***** The records *****
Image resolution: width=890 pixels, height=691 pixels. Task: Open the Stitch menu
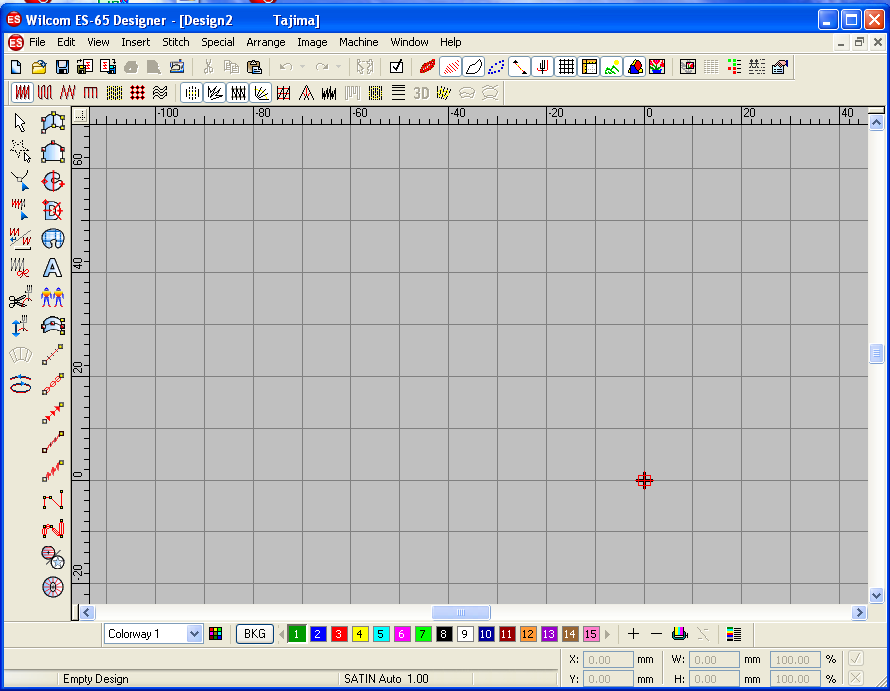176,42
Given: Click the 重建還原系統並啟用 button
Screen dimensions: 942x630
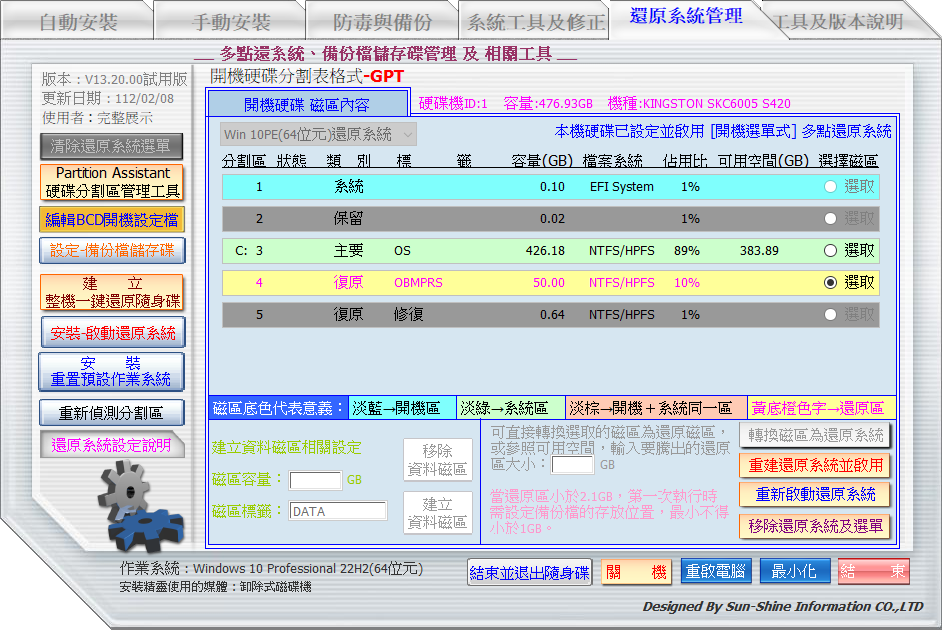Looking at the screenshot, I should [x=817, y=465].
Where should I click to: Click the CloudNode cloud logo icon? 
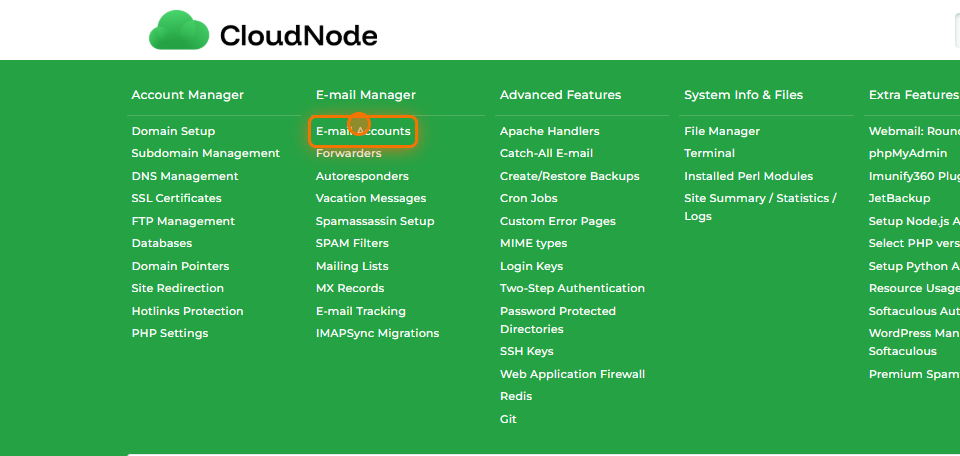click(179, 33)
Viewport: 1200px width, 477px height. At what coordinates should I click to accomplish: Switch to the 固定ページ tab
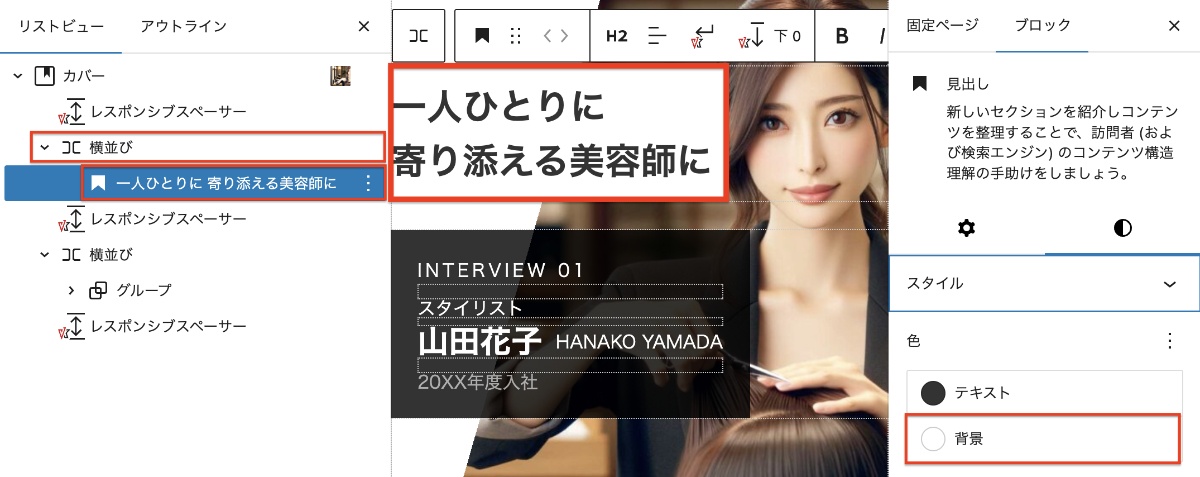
*****
***** The records *****
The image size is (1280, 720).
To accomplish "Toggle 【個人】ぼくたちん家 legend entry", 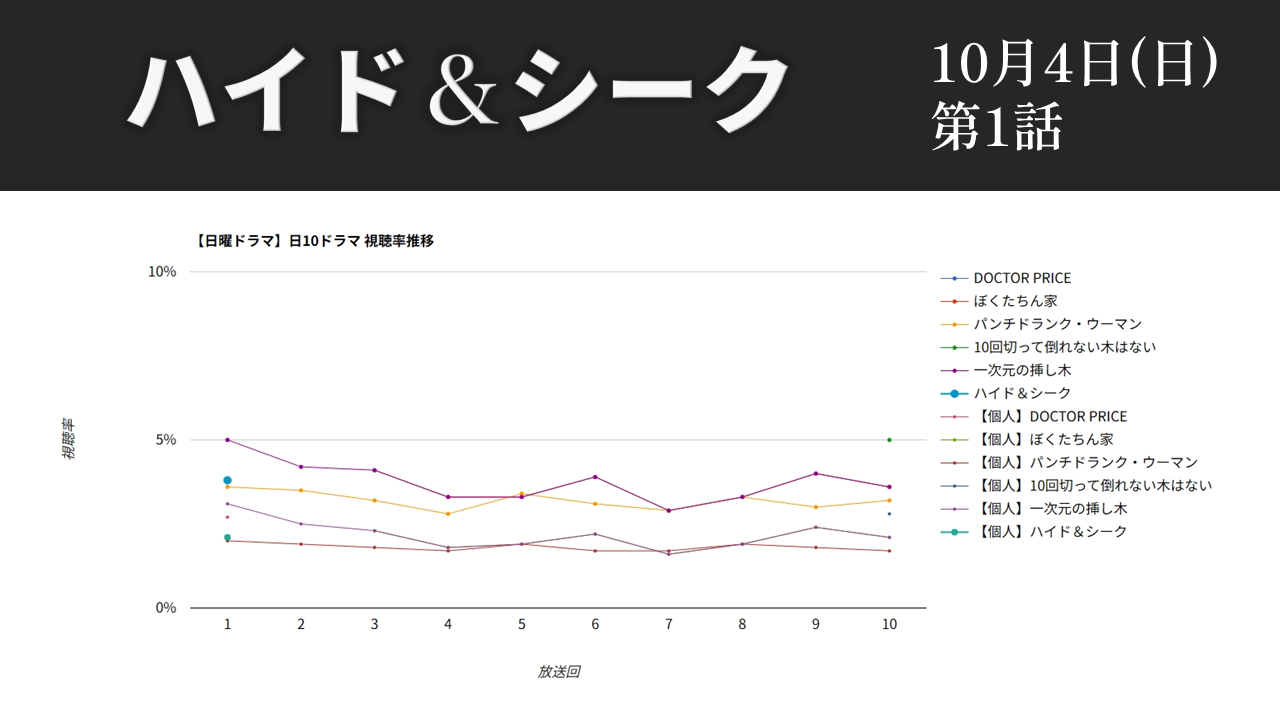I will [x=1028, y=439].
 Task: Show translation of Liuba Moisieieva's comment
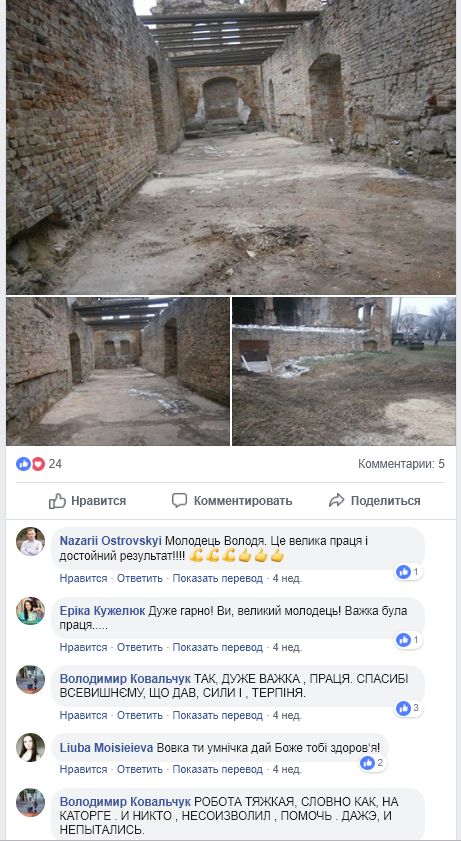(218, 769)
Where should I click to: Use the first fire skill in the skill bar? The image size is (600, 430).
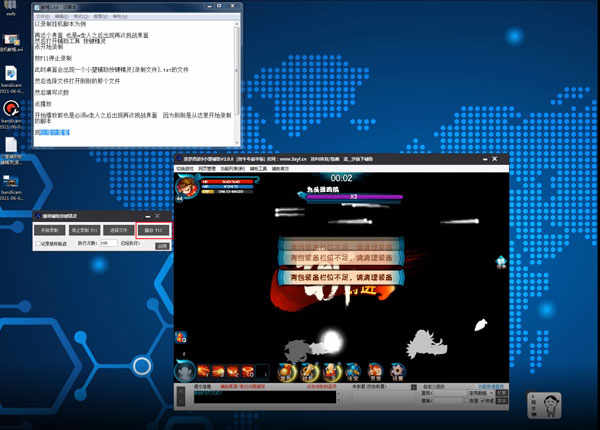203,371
*****
***** The records *****
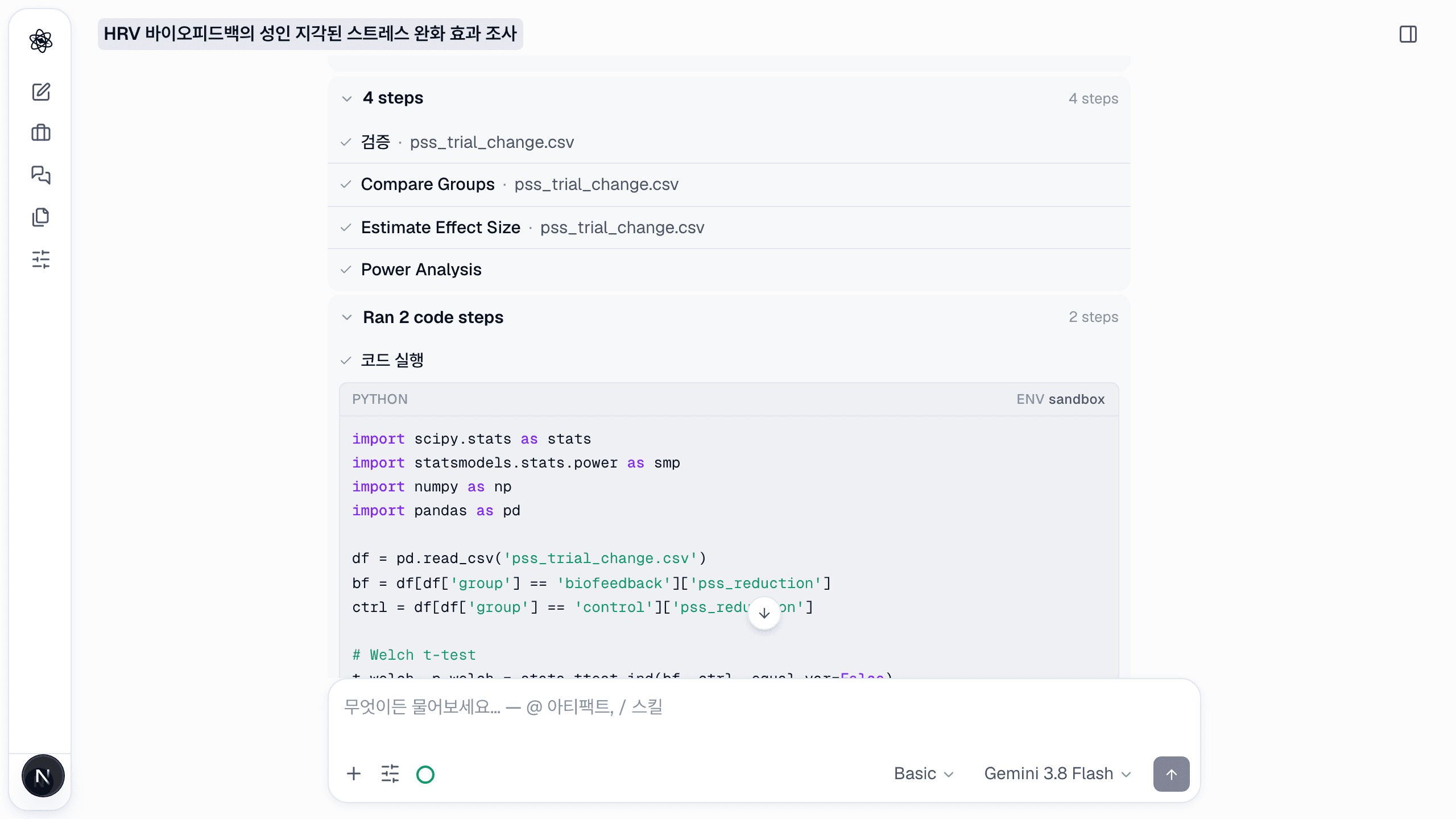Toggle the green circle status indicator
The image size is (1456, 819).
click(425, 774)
*****
Task: Could the stretch from the line with "Image resolution: width=890" through the line with "Viewport: 1200px width, 477px" in the listing above be restated word for word, minus the pictures?

Exercise response:
Image resolution: width=890 pixels, height=691 pixels. Task: Open the Stitch menu
176,42
Given: Click the 重建還原系統並啟用 button
Screen dimensions: 942x630
Looking at the screenshot, I should [x=817, y=465].
Where should I click to: Click the CloudNode cloud logo icon? 
click(179, 33)
Viewport: 1200px width, 477px height. At what coordinates should I click to accomplish: Switch to the 固定ページ tab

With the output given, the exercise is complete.